Tips To Control Kids' Playroom Clutter
  • When your children get a new game or toy, help them decide where its storage place will be. Involving them in the "where it goes" decision also helps remind them to put it away.
  • Buy assorted sizes of clear plastic boxes for kids to categorize and store their belongings. Use self-sealing plastic bags to corral and store marbles, kids' action figures, small video-game cartridges, doll clothes and much more.
  • Use a felt-tip marker to dot the back of individual pieces from the same puzzle. Use a different color for each puzzle. This way, they won't get jumbled up.
  • An oversize fishing-tackle box that has two or three levels of compartments is perfect for beads and small craft supplies, and other small treasures.
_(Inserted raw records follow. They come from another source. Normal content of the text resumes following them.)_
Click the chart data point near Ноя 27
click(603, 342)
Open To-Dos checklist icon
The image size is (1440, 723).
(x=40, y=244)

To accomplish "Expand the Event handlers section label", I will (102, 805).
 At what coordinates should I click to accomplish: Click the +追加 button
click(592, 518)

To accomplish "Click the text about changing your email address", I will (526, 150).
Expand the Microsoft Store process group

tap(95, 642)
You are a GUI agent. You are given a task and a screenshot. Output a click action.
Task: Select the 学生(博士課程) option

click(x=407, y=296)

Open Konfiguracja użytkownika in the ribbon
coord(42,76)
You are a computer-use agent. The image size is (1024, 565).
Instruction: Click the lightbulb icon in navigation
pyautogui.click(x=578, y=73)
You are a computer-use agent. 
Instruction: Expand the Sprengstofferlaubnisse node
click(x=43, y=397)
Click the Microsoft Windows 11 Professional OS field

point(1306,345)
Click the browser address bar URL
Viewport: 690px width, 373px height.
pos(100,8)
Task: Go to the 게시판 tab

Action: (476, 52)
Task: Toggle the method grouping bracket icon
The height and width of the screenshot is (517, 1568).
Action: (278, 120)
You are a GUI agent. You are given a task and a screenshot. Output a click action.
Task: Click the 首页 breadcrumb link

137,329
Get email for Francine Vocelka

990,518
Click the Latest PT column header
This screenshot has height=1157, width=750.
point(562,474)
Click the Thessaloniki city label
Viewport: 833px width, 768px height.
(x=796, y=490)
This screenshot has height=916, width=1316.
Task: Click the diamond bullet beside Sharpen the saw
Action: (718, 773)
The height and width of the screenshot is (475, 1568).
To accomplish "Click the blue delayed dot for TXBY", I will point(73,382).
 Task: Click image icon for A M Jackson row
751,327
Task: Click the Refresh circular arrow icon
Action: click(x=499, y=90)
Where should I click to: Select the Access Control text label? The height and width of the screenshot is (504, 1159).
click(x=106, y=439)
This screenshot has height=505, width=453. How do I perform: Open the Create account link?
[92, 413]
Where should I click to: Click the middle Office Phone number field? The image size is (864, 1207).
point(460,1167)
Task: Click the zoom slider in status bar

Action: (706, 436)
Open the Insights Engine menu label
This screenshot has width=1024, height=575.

  • Limit the number of toys that can be out at one time.
  • Set up some playroom ground rules. Preschoolers can be taught to put away a toy they've tired of before taking out a new one. Rotate toys to keep clutter to a minimum. Leave out only toys the kids play with on a regular basis.
    Store some of their toys out of sight until boredom sets in.
  • Have designated toy-pickup and put-away times. Have designated toy cleanup times. For example, before lunch, before dinner, and half an hour before bed. Make it fun by letting kids take turns ringing a bell announcing cleanup time.
  • Put a small-size laundry basket in your child's closet for dirty clothes.
  • Mount hooks at child level so they can hang hats, jackets, pajamas, etc.
  • Use a clear, plastic pocket shoe-organizer bag on their closet door to store not only shoes, but socks, belts, small toys, hair bows, etc.
  • Don't keep wrong-size clothes in their closets.
  • Hang a baseball cap rack on the back of a child's bedroom door to keep caps neat and organized.
  • Create a kids' arts and craft center. Devote a shelf in their play area to stack construction paper, sketch pads, and coloring books. Keep art supplies in plastic containers nearby.
  • Designate a corner or out-of-the-way area where your child can keep creative activities such as art projects, model airplanes, and jigsaw puzzles going until finished.
  • Designate a family fun and games center where you keep board games, cards, dominos, puzzles and building sets like Lincoln Logs and Tinker Toys. Tip: If you have lots of games and their boxes are falling apart, try removing the contents of each box and storing them in small plastic containers along with the game's directions. Corral plastic bags in a basket or shoebox. Game boards can be folded and stacked together nearby.
  • Label kids shelves (use pictures if they can't read) to encourage sorting and storing things such as puzzles, games, and books together.
  • Use rolling plastic containers to store seldom used toys under the bed.
  • Provide some shelves for your child to display personal treasures.
  • Keep a clean, plastic dustpan handy to scoop up multi-piece toys.
  • Keep an attractive basket with a lid to hold a few favorite toys in the family-room area.
  • Create Family In-boxes. Designate one in-box per child and label the front of it with his or her name. Have your children unload their backpacks first thing after school and put important papers in their in-boxes-permission forms, schedules, tests to be signed, etc. It's Mom or Dad's responsibility to go through the in-boxes at night.
  • Have a designated place where kids put backpacks, sports gear, jackets, etc. when they come home.
  • Encourage the regular weeding out of toys your kids have outgrown.